A patient has returned to the postsurgical unit from the PACU after an above-the-knee amputation of the right leg. Results of the nurses initial postsurgical assessment were unremarkable but the patient has called out. The nurse enters the room and observes copious quantities of blood at the surgical site. What should be the nurses initial action?
- A. Apply a tourniquet.
- B. Elevate the residual limb.
- C. Apply sterile gauze.
- D. Call the surgeon.
Correct Answer: A
Rationale: The nurse should apply a tourniquet in the event of postsurgical hemorrhage. Elevating the limb and applying sterile gauze are likely insufficient to stop the hemorrhage. The nurse should attempt to control the immediate bleeding before contacting the surgeon.
A patient who has undergone a lower limb amputation is preparing to be discharged home. What outcome is necessary prior to discharge?
- A. Patient can demonstrate safe use of assistive devices.
- B. Patient has a healed, nontender, nonadherent scar.
- C. Patient can perform activities of daily living independently.
- D. Patient is free of pain.
Correct Answer: A
Rationale: A patient should be able to use assistive devices appropriately and safely prior to discharge. Scar formation will not be complete at the time of hospital discharge. It is anticipated that the patient will require some assistance with ADLs postdischarge. Pain should be well managed, but may or may not be wholly absent.
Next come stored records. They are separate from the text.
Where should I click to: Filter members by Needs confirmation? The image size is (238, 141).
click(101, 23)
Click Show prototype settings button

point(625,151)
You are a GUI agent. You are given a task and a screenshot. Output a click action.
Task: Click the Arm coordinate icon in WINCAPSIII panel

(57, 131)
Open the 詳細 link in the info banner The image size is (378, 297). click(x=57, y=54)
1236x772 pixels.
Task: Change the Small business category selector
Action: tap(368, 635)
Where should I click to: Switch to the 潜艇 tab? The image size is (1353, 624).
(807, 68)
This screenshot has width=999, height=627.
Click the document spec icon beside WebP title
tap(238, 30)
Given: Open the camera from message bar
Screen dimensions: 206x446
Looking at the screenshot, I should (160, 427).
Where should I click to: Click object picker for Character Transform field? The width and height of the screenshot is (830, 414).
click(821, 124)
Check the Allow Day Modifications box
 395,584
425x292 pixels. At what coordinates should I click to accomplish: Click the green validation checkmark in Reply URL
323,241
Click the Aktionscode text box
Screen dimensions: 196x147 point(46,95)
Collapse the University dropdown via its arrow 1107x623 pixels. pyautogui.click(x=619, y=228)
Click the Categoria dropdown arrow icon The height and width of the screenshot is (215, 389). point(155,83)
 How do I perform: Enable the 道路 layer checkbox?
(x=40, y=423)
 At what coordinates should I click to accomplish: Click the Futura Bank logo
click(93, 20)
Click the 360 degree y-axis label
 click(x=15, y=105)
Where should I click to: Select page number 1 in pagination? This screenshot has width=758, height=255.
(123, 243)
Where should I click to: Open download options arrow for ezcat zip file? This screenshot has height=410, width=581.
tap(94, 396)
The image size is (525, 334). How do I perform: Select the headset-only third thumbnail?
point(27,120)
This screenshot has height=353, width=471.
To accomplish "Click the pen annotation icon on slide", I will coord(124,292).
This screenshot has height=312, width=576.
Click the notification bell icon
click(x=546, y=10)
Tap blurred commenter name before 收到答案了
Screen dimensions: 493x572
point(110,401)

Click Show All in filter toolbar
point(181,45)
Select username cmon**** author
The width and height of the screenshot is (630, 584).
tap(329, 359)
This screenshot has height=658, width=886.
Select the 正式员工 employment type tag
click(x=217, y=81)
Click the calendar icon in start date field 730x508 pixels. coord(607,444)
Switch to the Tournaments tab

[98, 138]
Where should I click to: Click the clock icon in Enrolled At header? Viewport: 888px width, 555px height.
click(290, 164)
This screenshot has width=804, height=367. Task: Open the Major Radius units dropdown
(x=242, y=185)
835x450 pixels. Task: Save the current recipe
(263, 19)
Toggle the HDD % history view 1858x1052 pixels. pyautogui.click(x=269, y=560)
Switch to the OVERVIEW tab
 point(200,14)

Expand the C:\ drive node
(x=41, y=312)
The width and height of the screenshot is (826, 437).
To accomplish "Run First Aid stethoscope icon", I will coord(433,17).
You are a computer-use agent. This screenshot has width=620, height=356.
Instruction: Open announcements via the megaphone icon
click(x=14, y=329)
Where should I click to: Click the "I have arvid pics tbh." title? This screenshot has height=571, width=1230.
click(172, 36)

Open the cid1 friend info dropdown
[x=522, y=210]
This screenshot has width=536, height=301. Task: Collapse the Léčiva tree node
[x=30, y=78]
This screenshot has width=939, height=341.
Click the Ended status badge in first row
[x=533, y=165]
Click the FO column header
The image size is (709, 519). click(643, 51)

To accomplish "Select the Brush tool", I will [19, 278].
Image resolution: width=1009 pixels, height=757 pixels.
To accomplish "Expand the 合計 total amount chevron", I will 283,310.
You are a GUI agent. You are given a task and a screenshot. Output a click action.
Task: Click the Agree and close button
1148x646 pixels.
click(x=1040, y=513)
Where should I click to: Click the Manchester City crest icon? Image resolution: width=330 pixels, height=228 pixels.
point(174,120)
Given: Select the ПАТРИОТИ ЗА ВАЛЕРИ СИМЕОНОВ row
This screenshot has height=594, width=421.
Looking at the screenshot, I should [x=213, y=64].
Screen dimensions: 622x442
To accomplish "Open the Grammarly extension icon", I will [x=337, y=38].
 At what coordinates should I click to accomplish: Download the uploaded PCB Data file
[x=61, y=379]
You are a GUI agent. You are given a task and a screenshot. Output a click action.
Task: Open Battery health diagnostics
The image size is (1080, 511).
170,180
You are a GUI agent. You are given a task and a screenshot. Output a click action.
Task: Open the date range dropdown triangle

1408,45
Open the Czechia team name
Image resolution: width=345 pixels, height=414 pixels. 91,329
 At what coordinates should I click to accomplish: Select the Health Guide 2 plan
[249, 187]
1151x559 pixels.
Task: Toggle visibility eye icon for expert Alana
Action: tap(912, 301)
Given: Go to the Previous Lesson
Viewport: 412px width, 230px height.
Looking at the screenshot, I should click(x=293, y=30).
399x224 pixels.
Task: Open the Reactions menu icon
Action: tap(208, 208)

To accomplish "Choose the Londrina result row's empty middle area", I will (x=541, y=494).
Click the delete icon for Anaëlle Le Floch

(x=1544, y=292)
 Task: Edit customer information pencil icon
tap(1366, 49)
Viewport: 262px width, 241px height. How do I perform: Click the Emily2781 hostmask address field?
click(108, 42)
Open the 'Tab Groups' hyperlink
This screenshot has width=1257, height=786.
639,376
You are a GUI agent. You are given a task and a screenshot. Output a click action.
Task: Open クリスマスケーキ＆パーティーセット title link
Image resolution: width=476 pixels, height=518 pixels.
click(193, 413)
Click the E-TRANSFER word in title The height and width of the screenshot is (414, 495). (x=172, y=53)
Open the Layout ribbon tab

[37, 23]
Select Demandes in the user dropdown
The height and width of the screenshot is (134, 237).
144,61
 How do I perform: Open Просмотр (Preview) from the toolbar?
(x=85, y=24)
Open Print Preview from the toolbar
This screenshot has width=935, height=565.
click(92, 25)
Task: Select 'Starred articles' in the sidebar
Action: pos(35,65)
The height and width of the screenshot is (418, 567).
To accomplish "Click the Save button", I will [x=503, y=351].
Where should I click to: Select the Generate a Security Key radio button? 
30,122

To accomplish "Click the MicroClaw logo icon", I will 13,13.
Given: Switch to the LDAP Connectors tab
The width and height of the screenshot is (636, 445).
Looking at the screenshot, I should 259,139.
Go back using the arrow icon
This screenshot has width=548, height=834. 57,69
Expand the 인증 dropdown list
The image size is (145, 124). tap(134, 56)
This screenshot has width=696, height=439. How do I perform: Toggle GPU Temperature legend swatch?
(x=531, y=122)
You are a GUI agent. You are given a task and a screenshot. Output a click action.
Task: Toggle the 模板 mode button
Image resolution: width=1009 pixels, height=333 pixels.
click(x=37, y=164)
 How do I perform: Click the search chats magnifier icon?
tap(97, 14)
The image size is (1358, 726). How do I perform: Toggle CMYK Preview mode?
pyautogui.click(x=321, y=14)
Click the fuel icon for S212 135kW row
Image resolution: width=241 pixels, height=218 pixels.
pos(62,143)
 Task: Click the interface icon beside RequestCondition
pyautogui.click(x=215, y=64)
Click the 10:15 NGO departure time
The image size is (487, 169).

A nurse is planning the care of a patient with osteomyelitis that resulted from a diabetic foot ulcer. The patient requires a transmetatarsal amputation. When planning the patients postoperative care, which of the following nursing diagnoses should the nurse most likely include in the plan of care?
- A. Ineffective Thermoregulation
- B. Risk-Prone Health Behavior
- C. Disturbed Body Image
- D. Deficient Diversion Activity
Correct Answer: C
Rationale: Amputations present a serious threat to any patients body image. None of the other listed diagnoses is specifically associated with amputation.
A patient is brought to the emergency department by ambulance after stepping in a hole and falling. While assessing him the nurse notes that his right leg is shorter than his left leg; his right hip is noticeably deformed and he is in acute pain. Imaging does not reveal a fracture. Which of the following is the most plausible explanation for this patients signs and symptoms?
- A. Subluxated right hip
- B. Right hip contusion
- C. Hip strain
- D. Traumatic hip dislocation
Correct Answer: D
Rationale: Signs and symptoms of a traumatic dislocation include acute pain, change in positioning of the joint, shortening of the extremity, deformity, and decreased mobility. A subluxation would cause moderate deformity, or possibly no deformity. A contusion or strain would not cause obvious deformities.